··· ENTRIES PROVIDED ···

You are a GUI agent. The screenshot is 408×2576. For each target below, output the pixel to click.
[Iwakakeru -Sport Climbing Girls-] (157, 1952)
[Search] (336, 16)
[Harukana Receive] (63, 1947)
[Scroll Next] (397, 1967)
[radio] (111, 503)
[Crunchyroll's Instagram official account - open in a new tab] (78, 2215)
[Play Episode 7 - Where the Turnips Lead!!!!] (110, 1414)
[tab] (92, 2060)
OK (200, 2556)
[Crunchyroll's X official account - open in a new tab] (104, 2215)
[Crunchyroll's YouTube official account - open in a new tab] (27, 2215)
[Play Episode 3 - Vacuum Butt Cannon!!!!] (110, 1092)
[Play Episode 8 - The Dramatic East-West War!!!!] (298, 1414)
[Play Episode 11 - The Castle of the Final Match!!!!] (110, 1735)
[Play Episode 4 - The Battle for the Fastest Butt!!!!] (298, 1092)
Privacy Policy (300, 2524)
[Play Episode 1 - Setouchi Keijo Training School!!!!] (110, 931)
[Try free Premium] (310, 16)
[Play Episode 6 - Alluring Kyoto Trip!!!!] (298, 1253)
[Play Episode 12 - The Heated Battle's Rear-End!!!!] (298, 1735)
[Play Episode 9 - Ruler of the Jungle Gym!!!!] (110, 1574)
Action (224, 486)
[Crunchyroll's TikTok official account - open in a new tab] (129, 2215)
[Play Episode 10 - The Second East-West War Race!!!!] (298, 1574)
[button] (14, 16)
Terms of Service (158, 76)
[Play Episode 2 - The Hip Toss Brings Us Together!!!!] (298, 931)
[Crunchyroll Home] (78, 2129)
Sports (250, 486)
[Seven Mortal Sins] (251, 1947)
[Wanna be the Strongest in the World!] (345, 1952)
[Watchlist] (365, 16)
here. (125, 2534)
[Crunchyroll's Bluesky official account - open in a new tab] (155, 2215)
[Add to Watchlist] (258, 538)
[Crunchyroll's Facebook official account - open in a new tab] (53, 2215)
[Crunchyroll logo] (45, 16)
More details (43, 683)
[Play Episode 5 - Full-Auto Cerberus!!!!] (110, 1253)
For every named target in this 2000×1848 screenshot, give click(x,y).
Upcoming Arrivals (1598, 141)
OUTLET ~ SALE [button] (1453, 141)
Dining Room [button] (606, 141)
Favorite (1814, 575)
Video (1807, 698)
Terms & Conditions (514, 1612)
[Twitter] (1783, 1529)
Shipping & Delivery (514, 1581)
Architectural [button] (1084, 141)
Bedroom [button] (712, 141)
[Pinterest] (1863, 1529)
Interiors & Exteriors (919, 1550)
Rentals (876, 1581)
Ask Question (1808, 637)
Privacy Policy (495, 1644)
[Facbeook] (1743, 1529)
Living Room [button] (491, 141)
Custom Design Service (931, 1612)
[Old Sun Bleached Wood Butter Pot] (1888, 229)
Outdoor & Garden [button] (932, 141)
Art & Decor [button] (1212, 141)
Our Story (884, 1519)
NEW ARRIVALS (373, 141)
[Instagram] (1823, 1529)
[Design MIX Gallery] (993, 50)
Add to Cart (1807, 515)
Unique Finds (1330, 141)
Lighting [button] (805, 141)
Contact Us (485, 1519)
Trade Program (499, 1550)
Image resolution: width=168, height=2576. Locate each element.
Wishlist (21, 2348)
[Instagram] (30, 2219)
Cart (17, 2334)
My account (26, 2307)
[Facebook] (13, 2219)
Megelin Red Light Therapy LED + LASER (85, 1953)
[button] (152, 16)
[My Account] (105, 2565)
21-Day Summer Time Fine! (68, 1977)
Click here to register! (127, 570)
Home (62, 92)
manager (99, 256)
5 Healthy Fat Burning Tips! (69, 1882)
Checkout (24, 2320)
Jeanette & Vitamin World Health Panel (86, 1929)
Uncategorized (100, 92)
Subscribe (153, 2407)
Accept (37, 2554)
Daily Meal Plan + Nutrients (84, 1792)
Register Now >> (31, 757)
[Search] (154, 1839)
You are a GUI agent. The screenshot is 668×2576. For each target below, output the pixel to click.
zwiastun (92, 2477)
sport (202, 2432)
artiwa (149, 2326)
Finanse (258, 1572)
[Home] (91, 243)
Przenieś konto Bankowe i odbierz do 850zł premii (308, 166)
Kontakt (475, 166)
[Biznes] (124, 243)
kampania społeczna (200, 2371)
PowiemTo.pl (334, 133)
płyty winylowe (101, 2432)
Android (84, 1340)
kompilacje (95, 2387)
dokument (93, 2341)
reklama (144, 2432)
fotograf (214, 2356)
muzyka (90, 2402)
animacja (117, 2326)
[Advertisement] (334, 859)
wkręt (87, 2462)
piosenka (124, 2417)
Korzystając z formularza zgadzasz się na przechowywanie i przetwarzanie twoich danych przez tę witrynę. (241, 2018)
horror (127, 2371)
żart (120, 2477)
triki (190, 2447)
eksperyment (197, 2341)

···

Among the entries above, the line containing "[My Account] (105, 2565)", the line containing "piosenka (124, 2417)", and all lines between them are to be restated word for word; nothing else belongs in the reply.

## SOLUTION TO THIS EXERCISE
[My Account] (105, 2565)
21-Day Summer Time Fine! (68, 1977)
Click here to register! (127, 570)
Home (62, 92)
manager (99, 256)
5 Healthy Fat Burning Tips! (69, 1882)
Checkout (24, 2320)
Jeanette & Vitamin World Health Panel (86, 1929)
Uncategorized (100, 92)
Subscribe (153, 2407)
Accept (37, 2554)
Daily Meal Plan + Nutrients (84, 1792)
Register Now >> (31, 757)
[Search] (154, 1839)
You are a GUI agent. The screenshot is 668×2576. For each target below, output the pixel to click.
zwiastun (92, 2477)
sport (202, 2432)
artiwa (149, 2326)
Finanse (258, 1572)
[Home] (91, 243)
Przenieś konto Bankowe i odbierz do 850zł premii (308, 166)
Kontakt (475, 166)
[Biznes] (124, 243)
kampania społeczna (200, 2371)
PowiemTo.pl (334, 133)
płyty winylowe (101, 2432)
Android (84, 1340)
kompilacje (95, 2387)
dokument (93, 2341)
reklama (144, 2432)
fotograf (214, 2356)
muzyka (90, 2402)
animacja (117, 2326)
[Advertisement] (334, 859)
wkręt (87, 2462)
piosenka (124, 2417)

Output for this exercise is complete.